Gazetteer

Wikipedia defines a Gazetteer as:

A gazetteer is a geographical dictionary or directory used in conjunction with a map or atlas.

This is exactly what you get from this package, the gazetteer data that is released under public domain from U.S. Census Bureau all nicely packaged as R data structures.

Some Core Concepts

Before diving into the data it will be helpful if you familiarize yourself with some core concepts related to the U.S. census data. Instead of repeating the information here, I’m simply linking to pages from the census bureau site. If you are new to this data I highly encourage you to read the links below.

Every geo data uses some kind of ID to uniquely determine a geographic entity. The links below will help you understand the various types of geo IDs in use. Understanding these types of IDs is essential to joining the gazetteer data with geo-spatial data from other sources.

The Data

The package contains one data.frame called state.areas.2010 and 6 lists, gazetteer.2010, gazetteer.2012, gazetteer.2013, gazetteer.2014, gazetteer.2015, and gazetteer.2016.

state.area.2010 contains state level gazetteer data, compiled from data from U.S. Census Bureau, and Wikipedia. In all the data.frame has 77 rows, 50 states + DC + Territories.

Here’s a small sample of it.

State Type ISO3166 ANSI FIPS USPS USCG GNISID Total.Area.sqm IntPoint.Lat IntPoint.Long
Alabama State US-AL AL 01 AL AL 01779775 52420 32.73963 -86.84346
Alaska State US-AK AK 02 AK AK 01785533 665384 63.34619 -152.83707
Arizona State US-AZ AZ 04 AZ AZ 01779777 113990 34.20996 -111.60240
Arkansas State US-AR AR 05 AR AR 00068085 53179 34.89553 -92.44463
California State US-CA CA 06 CA CF 01779778 163695 37.14857 -119.54065
Colorado State US-CO CO 08 CO CL 01779779 104094 38.99358 -105.50777

You get various geo-IDs for each state including FIPS/GNISID/USPS/USCG as well as land and water areas and coordinates for an internal point in the state.

In addition to the state level data, the gazetteer.20* lists each contain data.frames for gazetteer data for each type of geographic entity. Each element of the list is assigned a name that indicates the data that element holds.

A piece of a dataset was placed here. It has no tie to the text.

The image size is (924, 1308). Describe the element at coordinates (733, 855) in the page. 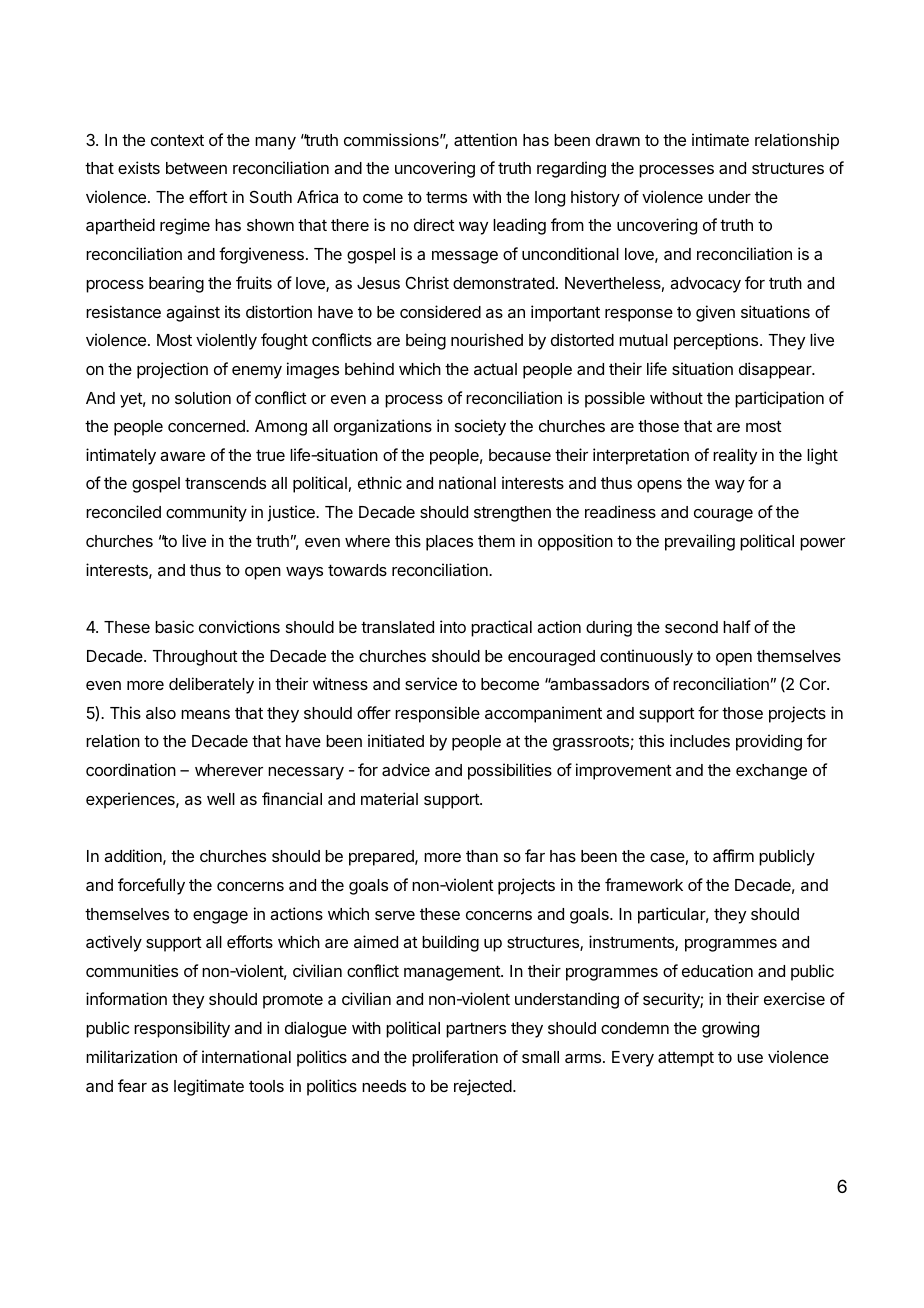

The suffix of the list name is indicative of the year for which the data was relased. e.g. gazetteer.2015 contains data valid from 2015.

e.g. The names of data stored in the gazetteer.2016 list is shown below.

Data.Name
115th Congressional Districts
American Indian Reservations, Statistical Areas, and Alaska Native Village Statistical Areas
Census Tracts
Core Based Statistical Areas
Counties
County Subdivisions
Current American Indian, Alaska Native, and Hawaiian Home Lands Legal and Statistical Areas
Current American Indian Off-Reservation Trust Lands
Current Hawaiian Home Lands
Places
School Districts - Elementary
School Districts - Secondary
School Districts - Unified
State Legislative Districts - Lower Chamber
State Legislative Districts - Upper Chamber
Urban Areas
ZIP Code Tabulation Areas

You can retrieve the names of any list using the standard names(<list>) call. e.g. names(gazetteer.2014)

To retrieve information from any particular gazetteer simply reference it from the list by its name.

counties.2016 <- gazetteer.2016$Counties
knitr::kable(head(counties.2016[,c(1:4,9:12)]),  format = 'html')
USPS GEOID ANSICODE NAME INTPTLAT INTPTLONG ATOTAL ATOTAL_SQMI
AL 01001 00161526 Autauga County 32.53224 -86.64644 1565358957 604.388
AL 01003 00161527 Baldwin County 30.65922 -87.74607 5250714521 2027.312
AL 01005 00161528 Barbour County 31.87025 -85.40510 2342683357 904.515
AL 01007 00161529 Bibb County 33.01589 -87.12715 1621769533 626.169
AL 01009 00161530 Blount County 33.97736 -86.56644 1685119333 650.628
AL 01011 00161531 Bullock County 32.10176 -85.71726 1619114159 625.144

Using the Gazetteer Data

While the data on its own is not very useful, it is very much useful when working with geo-spatial data obtained from other sources. It allows you to map names of geographic entities (states,counties, congressional districts etc.) to their corresponding geoids. It also gives you some useful data like land/water/total area of each entity as well as latitude/longitude values of an internal point in that said entity. These can be used to normalize geo-data by area (using the land/water/total area) or place labels/markers on geographic entities when mapping them.

Lastly this is perhaps the authoritative source of data of this kind. So while there are other packages that offer similar data, none offer so much comprehensive data in one place. This package along with the acs package, which allows you to query dynamic census data, and the tigris package which allows you to pull census shapefiles, provide comprehensive resources for any need you may have when it comes to obtaining/analyzing/plotting data from the U.S. Census Bureau.